J. M. - Il y a eu a minima une intériorisation misogyne qui a été à l’œuvre : pendant des siècles et à travers nombre d’écrits, on a martelé qu’écrire était une affaire d’hommes. Les structures masculin(ist)es sont puissantes. Or, ceux qui avaient le pouvoir institutionnel de décider de la culture légitime étaient des hommes : ils décidaient des canons littéraires, de ce qui devait être retenu. Au mieux, ils minoraient les œuvres des femmes et retenaient vaguement une figure ou deux par siècle, ce que je nomme les exceptions-cautions, au pire ils les annihilaient des mémoires. Malgré des tentatives séculaires de matrimoine (Christine de Pizan, Madeleine de Scudéry...), l’instauration pérenne du matrimoine littéraire a toujours échoué. Sûrement parce que les femmes n’avaient pas de pouvoir décisionnaire.

 

Parmi toutes les autrices citées, certaines sont toujours éditées mais on ne les connaît pas ni ne les étudie. Que faudrait-il, alors que les ouvrages existent, pour que ces œuvres vivent encore ? 

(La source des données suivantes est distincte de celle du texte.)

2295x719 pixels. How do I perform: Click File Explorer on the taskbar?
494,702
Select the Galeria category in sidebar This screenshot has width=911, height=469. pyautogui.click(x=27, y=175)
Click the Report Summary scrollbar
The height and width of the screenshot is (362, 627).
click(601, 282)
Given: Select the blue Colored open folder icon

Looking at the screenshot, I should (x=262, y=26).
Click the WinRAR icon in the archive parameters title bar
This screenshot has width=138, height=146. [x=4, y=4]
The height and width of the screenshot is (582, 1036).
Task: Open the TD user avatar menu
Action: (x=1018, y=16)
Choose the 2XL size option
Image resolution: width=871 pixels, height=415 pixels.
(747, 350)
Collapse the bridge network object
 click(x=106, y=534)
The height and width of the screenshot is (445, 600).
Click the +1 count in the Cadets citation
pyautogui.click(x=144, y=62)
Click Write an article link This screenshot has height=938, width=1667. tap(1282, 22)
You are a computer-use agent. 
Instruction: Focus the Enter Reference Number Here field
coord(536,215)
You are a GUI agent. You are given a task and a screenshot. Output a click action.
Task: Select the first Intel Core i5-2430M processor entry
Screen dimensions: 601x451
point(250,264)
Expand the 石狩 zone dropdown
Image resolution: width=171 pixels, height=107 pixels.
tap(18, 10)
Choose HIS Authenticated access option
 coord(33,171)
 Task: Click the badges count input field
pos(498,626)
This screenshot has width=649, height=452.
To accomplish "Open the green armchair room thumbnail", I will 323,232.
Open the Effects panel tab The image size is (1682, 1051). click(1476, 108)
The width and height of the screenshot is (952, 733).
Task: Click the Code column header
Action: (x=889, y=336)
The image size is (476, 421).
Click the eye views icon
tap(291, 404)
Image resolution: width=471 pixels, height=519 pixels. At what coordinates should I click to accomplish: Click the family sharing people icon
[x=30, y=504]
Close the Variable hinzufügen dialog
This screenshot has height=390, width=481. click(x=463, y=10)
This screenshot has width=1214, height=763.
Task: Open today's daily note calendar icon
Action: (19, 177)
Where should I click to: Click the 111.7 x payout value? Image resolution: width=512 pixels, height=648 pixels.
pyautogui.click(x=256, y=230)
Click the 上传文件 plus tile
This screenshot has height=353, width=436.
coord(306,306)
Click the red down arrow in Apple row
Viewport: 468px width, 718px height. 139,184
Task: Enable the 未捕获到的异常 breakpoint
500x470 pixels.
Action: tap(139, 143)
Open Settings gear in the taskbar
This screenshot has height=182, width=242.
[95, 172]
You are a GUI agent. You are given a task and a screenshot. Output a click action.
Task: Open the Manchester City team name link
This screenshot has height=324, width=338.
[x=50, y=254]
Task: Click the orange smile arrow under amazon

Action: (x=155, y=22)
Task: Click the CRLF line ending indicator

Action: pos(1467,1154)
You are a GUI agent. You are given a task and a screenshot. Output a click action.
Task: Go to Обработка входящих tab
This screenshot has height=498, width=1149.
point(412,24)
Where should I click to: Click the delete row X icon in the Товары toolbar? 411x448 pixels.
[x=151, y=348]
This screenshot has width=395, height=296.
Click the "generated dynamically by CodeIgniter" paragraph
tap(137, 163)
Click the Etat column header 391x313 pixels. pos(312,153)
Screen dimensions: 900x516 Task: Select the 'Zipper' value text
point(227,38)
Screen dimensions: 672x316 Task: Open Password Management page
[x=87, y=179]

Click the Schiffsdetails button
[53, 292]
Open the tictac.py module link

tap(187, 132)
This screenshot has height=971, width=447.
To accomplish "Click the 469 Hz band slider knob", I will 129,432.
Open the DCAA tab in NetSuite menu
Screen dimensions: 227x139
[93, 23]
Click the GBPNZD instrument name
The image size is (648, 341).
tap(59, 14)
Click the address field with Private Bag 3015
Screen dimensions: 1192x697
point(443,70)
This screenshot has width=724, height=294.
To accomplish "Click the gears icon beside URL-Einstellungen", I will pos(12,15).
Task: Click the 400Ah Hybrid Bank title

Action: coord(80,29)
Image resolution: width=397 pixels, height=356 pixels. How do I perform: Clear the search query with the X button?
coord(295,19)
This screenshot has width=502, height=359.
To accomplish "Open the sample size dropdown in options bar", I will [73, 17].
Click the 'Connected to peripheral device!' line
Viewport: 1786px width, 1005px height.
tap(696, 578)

J. M. - Il y a un certain nombre d'initiatives éditoriales salutaires mais il faudrait plus d’anthologies permettant de dresser un panorama du matrimoine littéraire : Sarah Sauquet a publié Un Texte Une femme (Librisphaera), Daphné Ticrinezis vient de publier le premier tome d’une anthologie d’autrices chez Hors d’atteinte. C’est un début à saluer et à poursuivre. Il faudrait continuer la publication en poche de ces ouvrages afin de redéfinir le paysage des classiques comme le font les Éditions des Femmes, Talents hauts, Les Éditions des Véliplanchistes... Les mots, leur pouvoir symbolique, sont aussi à interroger : le mot patrimoine est omnipotent, or il exclut les femmes. Alors que, dans l’Histoire, la notion de matrimoine était bien plus reconnue qu’aujourd’hui. Il faut accepter que la Herstory littéraire existe, mettre en place ses conditions durables d’existence mais pour cela, il faut que les institutions nettoient leurs toiles d’araignée : l’Éducation Nationale, l’Académie française, les prix littéraires...

 

Dans La Revanche des autrices, Julien Marsay nous emmène sur la piste des autrices invisibilisées. Avec nombre d’exemples, l’auteur nous fait voyager à travers les siècles pour découvrir ou redécouvrir des textes et des autrices. Car si certaines sont aujourd’hui connues grâce au retour du « matrimoine », d’autres restent encore à lire. Et toutes n’ont pas subi la même invisibilisation par les hommes et la société patriarcale : de celles dont on a amoindri la notoriété et le succès à celles qu’on a volontairement dénigrées, en passant par celles dont on a effacé le nom au profit de leurs maris, il est temps de soulever le rideau et de leur rendre leur juste place dans le paysage littéraire.